My Build Process Workflow
My build workflow consists of 7 steps with one branch. These steps are:
- Create a new VM in vCenter
- Configure VM options such as memory reservations and video RAM
- GPU Flag Only – Add a virtual GPU with the correct profile to the VM.
- Identify Task Sequence that will be used. There are different task sequences for GPU and non-GPU machines and logic in the script to create the task sequence name. Various parameters that are called when running the script help define the logic.
- Create a new computer entry in the MDT database. This includes the computer name, MAC address, task sequence name, role, and a few other variables. This step is performed in PowerShell using the MDTDB PowerShell module.
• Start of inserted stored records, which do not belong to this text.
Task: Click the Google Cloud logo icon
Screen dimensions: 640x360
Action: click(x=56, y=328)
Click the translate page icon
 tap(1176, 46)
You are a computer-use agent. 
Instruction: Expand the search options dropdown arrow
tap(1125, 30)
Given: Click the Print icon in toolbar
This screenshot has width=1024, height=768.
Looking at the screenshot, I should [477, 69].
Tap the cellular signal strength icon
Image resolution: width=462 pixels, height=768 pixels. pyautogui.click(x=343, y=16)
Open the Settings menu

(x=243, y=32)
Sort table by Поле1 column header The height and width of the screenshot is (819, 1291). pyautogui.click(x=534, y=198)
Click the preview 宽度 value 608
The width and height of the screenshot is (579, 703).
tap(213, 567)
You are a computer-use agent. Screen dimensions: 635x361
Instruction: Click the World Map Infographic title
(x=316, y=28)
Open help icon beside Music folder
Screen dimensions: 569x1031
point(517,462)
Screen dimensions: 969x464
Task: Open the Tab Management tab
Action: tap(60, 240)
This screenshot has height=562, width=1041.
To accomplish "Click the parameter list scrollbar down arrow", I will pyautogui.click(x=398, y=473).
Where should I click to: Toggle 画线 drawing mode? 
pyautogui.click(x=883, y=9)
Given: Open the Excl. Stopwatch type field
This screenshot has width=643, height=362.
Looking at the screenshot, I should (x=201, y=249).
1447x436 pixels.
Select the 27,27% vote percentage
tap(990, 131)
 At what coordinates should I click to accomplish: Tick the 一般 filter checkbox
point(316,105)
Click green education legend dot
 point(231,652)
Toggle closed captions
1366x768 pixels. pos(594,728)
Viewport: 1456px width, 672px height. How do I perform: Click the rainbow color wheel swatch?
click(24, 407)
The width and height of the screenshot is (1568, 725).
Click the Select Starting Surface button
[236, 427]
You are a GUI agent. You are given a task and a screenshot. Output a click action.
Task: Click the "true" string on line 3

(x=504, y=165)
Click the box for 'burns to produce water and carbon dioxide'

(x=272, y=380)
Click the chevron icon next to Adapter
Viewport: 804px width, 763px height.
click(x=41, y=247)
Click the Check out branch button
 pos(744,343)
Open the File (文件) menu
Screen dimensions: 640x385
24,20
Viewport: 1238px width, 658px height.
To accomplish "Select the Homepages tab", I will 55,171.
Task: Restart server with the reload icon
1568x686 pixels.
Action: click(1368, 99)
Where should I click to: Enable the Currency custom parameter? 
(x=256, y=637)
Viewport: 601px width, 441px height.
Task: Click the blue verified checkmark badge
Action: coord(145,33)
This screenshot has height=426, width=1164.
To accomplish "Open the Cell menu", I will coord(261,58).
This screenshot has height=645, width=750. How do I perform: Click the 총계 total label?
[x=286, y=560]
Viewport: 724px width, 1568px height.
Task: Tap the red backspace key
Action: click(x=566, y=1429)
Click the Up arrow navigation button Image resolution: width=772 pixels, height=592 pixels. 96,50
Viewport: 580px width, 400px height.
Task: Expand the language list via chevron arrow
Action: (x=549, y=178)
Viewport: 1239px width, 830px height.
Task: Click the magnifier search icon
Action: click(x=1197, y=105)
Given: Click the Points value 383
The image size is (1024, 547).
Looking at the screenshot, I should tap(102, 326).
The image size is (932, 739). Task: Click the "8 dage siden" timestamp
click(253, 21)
- Power on the VM. This is done using PowerCLI. The VM will PXE boot to a Windows PE environment configured to point to my MDT server.
After the VM is powered on and boots to Windows PE, the rest of the process is hands off. All of the MDT prompts, such as the prompt for a computer name or the task sequence, are disabled, and the install process relies on the database for things like computer name and task sequence.
From this point forward, it takes about forty-five minutes to an hour to complete the task sequence. MDT installs Windows 10 and any drivers like the VMXNET3 driver, install Windows Updates from an internal WSUS server, installs any agents or applications, such as VMware Tools, the Horizon Agent, and the UEM DEM agent, silently runs the OSOT tool, and stamps the registry with the image build date.
Future Direction and Process Enhancements
While this process works well today, it is a bit cumbersome. Each new Windows 10 release requires a new task sequence for version control. It is also difficult to work tools like the OSDeploy PowerShell scripts by David Segura (used for slipstreaming updated into a Windows 10 WIM) into the process. While there are ways to automate MDT, I’d rather invest time in automating builds using Packer.
There are a couple of post-deployment steps that I would like to integrate into my build process as well. I would like to utilize Pester to validate the image build after it completes, and then if it passes, execute a shutdown and VM snapshot (or conversion to template) so it is ready to be consumed by Horizon. My plan is to utilize a tool like Jenkins to orchestrate the build pipeline and do something similar to the process that Mark Brookfield has laid out.
The ideal process that I am working towards will have multiple workflows to manage various aspects to the process. Some of these are:
1. A process for automatically creating updated Windows 10 ISOs with the latest Windows Updates using the OSDeploy PowerShell module.
2. A process for creating Chocolatey package updates and submitting them to my ProGet repository for applications managed by Chocolatey.
3. A process to build new images when Windows 10 or key applications (such as VMware Tools, the Horizon Agent, or NVIDIA Drivers) are updated. This process will ideally use Packer as the build tool to simplify management. The main dependency for this step is adding NVIDIA GRID support for the JetBrains Packer vSphere Plug-in.
So this is what I’m doing for image builds in my lab, and the direction I’m planning to go.